On the introductory page of the program from this event, Ellington says, “I think of myself as a messenger boy, one who tries to bring messages to people, not people who have never heard of God, but those who were more or less raised with the guidance of the Church.”
Crowds gathered across the nation on October 29, 1998, to watch the launch of the space shuttle Discovery. This moment awarded John Glenn, the astronaut on board, the title of “first American to orbit the Earth” as well as the oldest person to have flown in space. Glenn, along with being a NASA astronaut, was also a lifelong Presbyterian.
The Glenn family attended Westminster Presbyterian Church in Cambridge, Ohio, where John’s mother was the first female ruling elder ordained. Additionally, after his retirement from NASA and the Marine Corps and during his time as a U.S. senator of Ohio from 1974 to 1999, Glenn attended National Presbyterian Church in Washington, D.C., where he served on the session. Toward the end of his senatorial service, Glenn returned to space at the age of 77.
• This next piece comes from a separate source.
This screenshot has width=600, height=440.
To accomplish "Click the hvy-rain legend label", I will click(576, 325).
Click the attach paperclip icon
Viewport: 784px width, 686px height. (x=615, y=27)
On October 13, 1991, an item previously held within the archives at the Presbyterian Historical Society was repatriated to the Lenni Lenape Historical Society, now the Museum of Indian Culture. A video recording of the event allows viewers to relive this hopeful and honorable moment in PHS’s history as the Lenni Lenape health guardian figure is given back to its people.
The repatriation event began with a spokesperson from the Lenni Lenape Historical Society sharing a brief introduction and history of the community, followed by a performance by numerous tribe members in traditional dress as they welcomed their historical item back home.
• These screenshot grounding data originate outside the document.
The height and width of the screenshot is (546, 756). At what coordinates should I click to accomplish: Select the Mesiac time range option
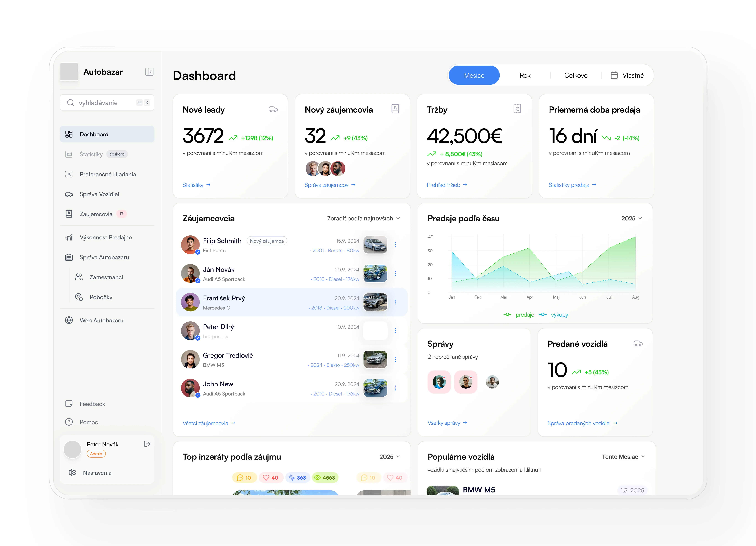(474, 75)
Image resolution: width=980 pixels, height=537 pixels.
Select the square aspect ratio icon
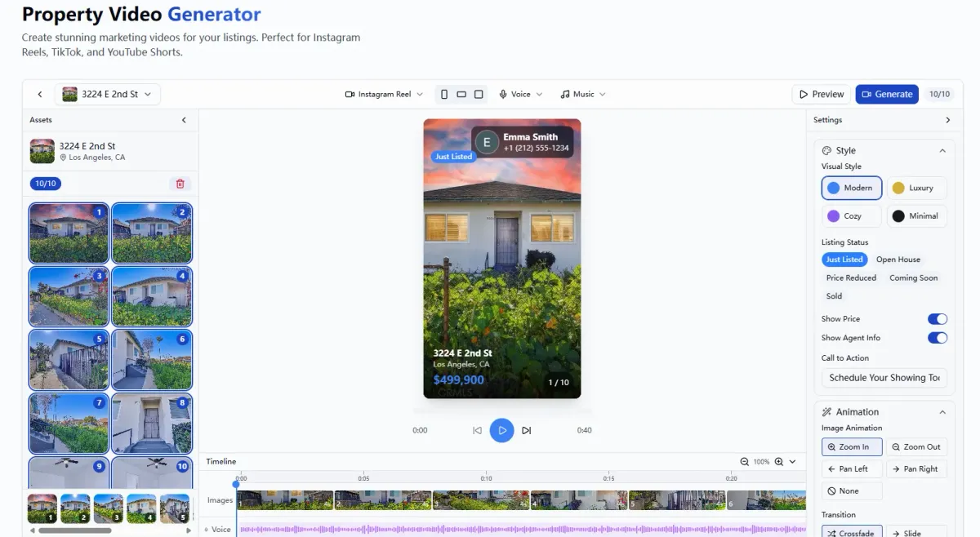pos(479,95)
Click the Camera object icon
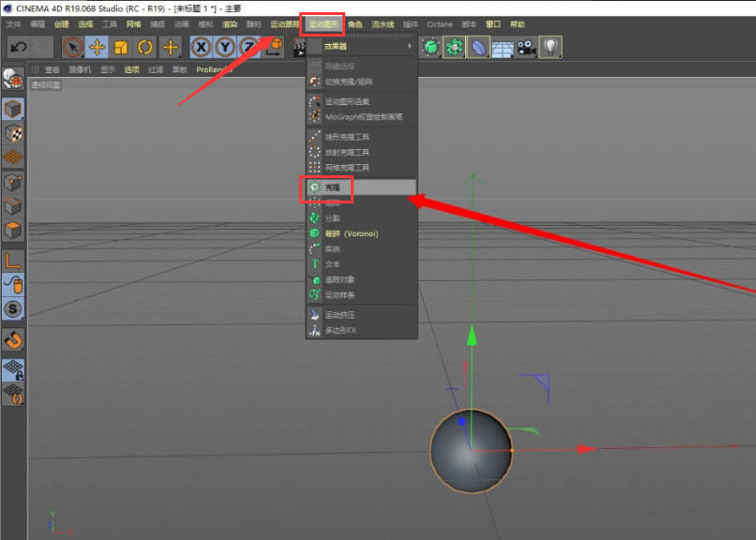This screenshot has height=540, width=756. 526,47
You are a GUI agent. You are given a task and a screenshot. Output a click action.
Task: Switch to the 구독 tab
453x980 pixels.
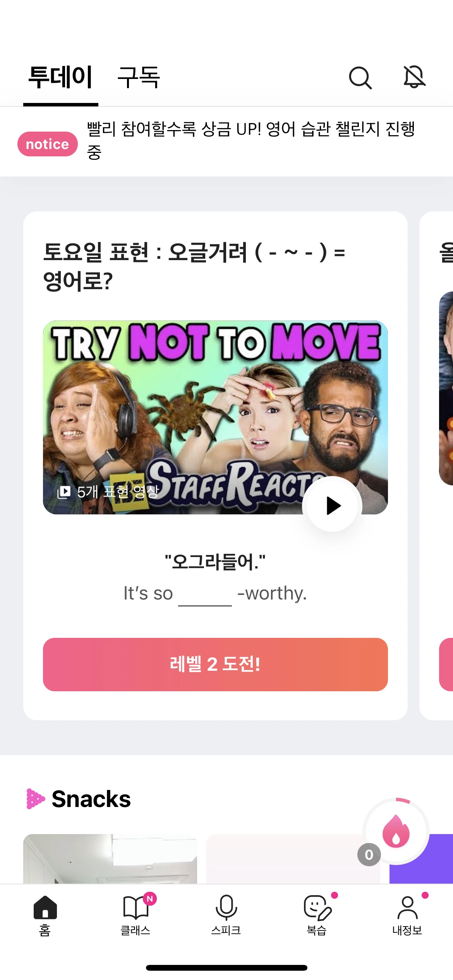139,77
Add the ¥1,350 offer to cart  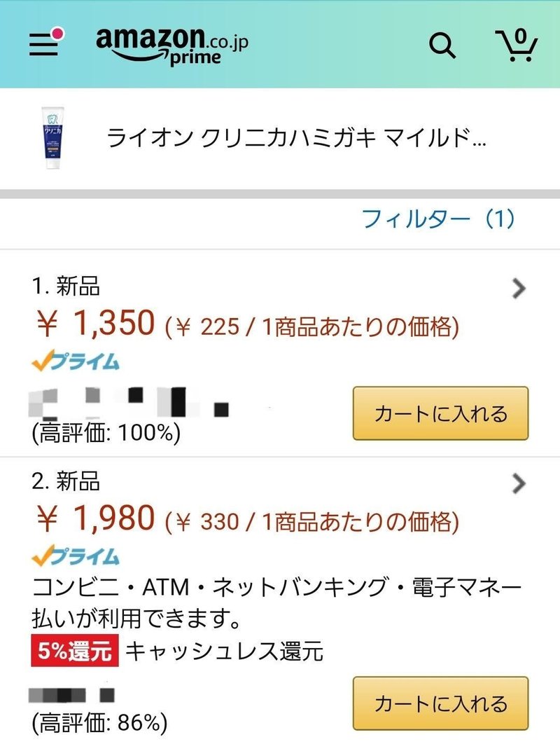tap(440, 413)
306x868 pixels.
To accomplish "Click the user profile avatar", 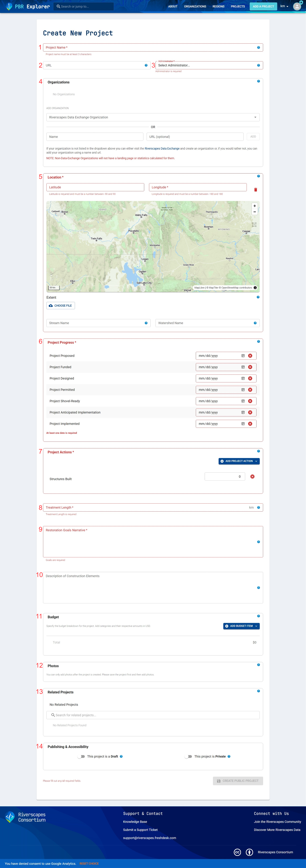I will coord(297,6).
The Museum of Indian Culture was founded in 1980 as a nonprofit resource center for people of all ages to learn about Native American cultures. The mission of the institution, which is member-supported and volunteer-run, is to preserve and perpetuate the authentic histories and cultural heritage of Native American peoples — past, present and future.
The spokesperson for the museum says of this repatriation, “Today is very important because now what we have is … a religious 'give back.' It is a doll that is now to be repatriated back to its own people. And, not only that, it is given of its free will by the people that reclaimed it. There was no legal action, no court battles, no nothing. This is a voluntary give back, which makes this extremely important to us … This is the ceremony of repatriation.”
This event was a historic moment in PHS’s history, and the ripples of this early repatriation continue to spread into its work today, as staff make an effort to encourage reconciliation, continued repatriation, and the reworking of previously harmful or misrepresentative language within the collections.